Any recommendations on how to optimize this process to reduce memory consumption?
Also, the files produced will only <500KB in size. Why would the process use 140 MB of memory?
Simplified example:
file_name = files.blobstore.create(mime_type='application/octet-stream')
with files.open(file_name, 'a') as f:
writer = csv.DictWriter(f, fieldnames=properties)
for entity in models.Player.all():
row = backup.get_dict_for_entity(entity)
writer.writerow(row)
Produces the error:
Exceeded soft private memory limit with 150.957 MB after servicing 7 requests total
Simplified example 2:
The problem seems to be with using files and the with statement in python 2.5. Factoring out the csv stuff, I can reproduce almost the same error by simply trying to write a 4000 line text file to the blobstore.
from __future__ import with_statement
from google.appengine.api import files
from google.appengine.ext.blobstore import blobstore
file_name = files.blobstore.create(mime_type='application/octet-stream')
myBuffer = StringIO.StringIO()
#Put 4000 lines of text in myBuffer
with files.open(file_name, 'a') as f:
for line in myBuffer.getvalue().splitlies():
f.write(line)
files.finalize(file_name)
blob_key = files.blobstore.get_blob_key(file_name)
Produces the error:
Exceeded soft private memory limit with 154.977 MB after servicing 24 requests total
Original:
def backup_model_to_blobstore(model, limit=None, batch_size=None):
file_name = files.blobstore.create(mime_type='application/octet-stream')
# Open the file and write to it
with files.open(file_name, 'a') as f:
#Get the fieldnames for the csv file.
query = model.all().fetch(1)
entity = query[0]
properties = entity.__class__.properties()
#Add ID as a property
properties['ID'] = entity.key().id()
#For debugging rather than try and catch
if True:
writer = csv.DictWriter(f, fieldnames=properties)
#Write out a header row
headers = dict( (n,n) for n in properties )
writer.writerow(headers)
numBatches = int(limit/batch_size)
if numBatches == 0:
numBatches = 1
for x in range(numBatches):
logging.info("************** querying with offset %s and limit %s", x*batch_size, batch_size)
query = model.all().fetch(limit=batch_size, offset=x*batch_size)
for entity in query:
#This just returns a small dictionary with the key-value pairs
row = get_dict_for_entity(entity)
#write out a row for each entity.
writer.writerow(row)
# Finalize the file.
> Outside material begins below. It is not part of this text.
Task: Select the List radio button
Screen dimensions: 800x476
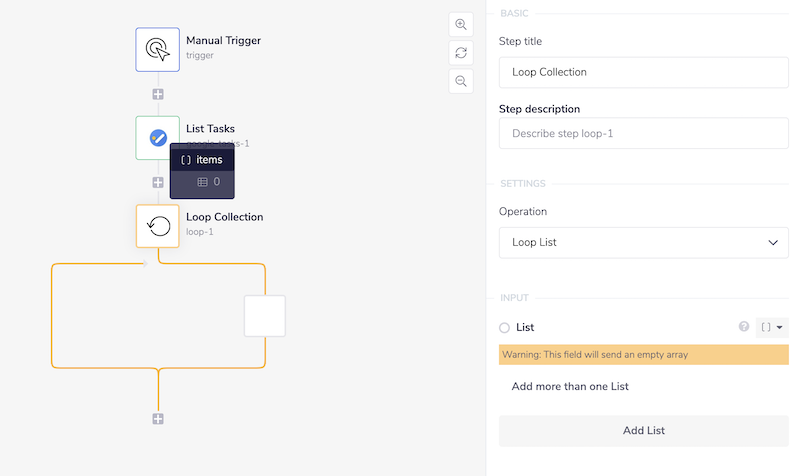Action: coord(504,328)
Do this before attempting to read it.
files.finalize(file_name)
blob_key = files.blobstore.get_blob_key(file_name)
return blob_key
The error looks like this in the logs
......
2012-02-02 21:59:19.063
************** querying with offset 2050 and limit 50
I 2012-02-02 21:59:20.076
************** querying with offset 2100 and limit 50
I 2012-02-02 21:59:20.781
************** querying with offset 2150 and limit 50
I 2012-02-02 21:59:21.508
Exception for: Chris (202.161.57.167)
err:
Traceback (most recent call last):
.....
blob_key = backup_model_to_blobstore(model, limit=limit, batch_size=batch_size)
File "/base/data/home/apps/singpath/163.356548765202135434/singpath/backup.py", line 125, in backup_model_to_blobstore
writer.writerow(row)
File "/base/python_runtime/python_lib/versions/1/google/appengine/api/files/file.py", line 281, in __exit__
self.close()
File "/base/python_runtime/python_lib/versions/1/google/appengine/api/files/file.py", line 275, in close
self._make_rpc_call_with_retry('Close', request, response)
File "/base/python_runtime/python_lib/versions/1/google/appengine/api/files/file.py", line 388, in _make_rpc_call_with_retry
_make_call(method, request, response)
File "/base/python_runtime/python_lib/versions/1/google/appengine/api/files/file.py", line 236, in _make_call
_raise_app_error(e)
File "/base/python_runtime/python_lib/versions/1/google/appengine/api/files/file.py", line 179, in _raise_app_error
raise FileNotOpenedError()
FileNotOpenedError
C 2012-02-02 21:59:23.009
Exceeded soft private memory limit with 149.426 MB after servicing 14 requests total

You'd be better off not doing the batching yourself, but just iterating over the query. The iterator will pick a batch size (probably 20) that should be adequate:
q = model.all()
for entity in q:
row = get_dict_for_entity(entity)
writer.writerow(row)
This avoids re-running the query with ever-increasing offset, which is slow and causes quadratic behavior in the datastore.
An oft-overlooked fact about memory usage is that the in-memory representation of an entity can use 30-50 times the RAM compared to the serialized form of the entity; e.g. an entity that is 3KB on disk might use 100KB in RAM. (The exact blow-up factor depends on many factors; it's worse if you have lots of properties with long names and small values, even worse for repeated properties with long names.)

In What is the proper way to write to the Google App Engine blobstore as a file in Python 2.5 a similar problem was reported. In an answer there it is suggested that you should try inserting gc.collect() calls occasionally. Given what I know of the files API's implementation I think that is spot on. Give it a try!

I can't speak for the memory use in Python, but considering your error message, the error most likely stems from the fact that a blobstore backed file in GAE can't be open for more than around 30 seconds so you have to close and reopen it periodically if your processing takes longer.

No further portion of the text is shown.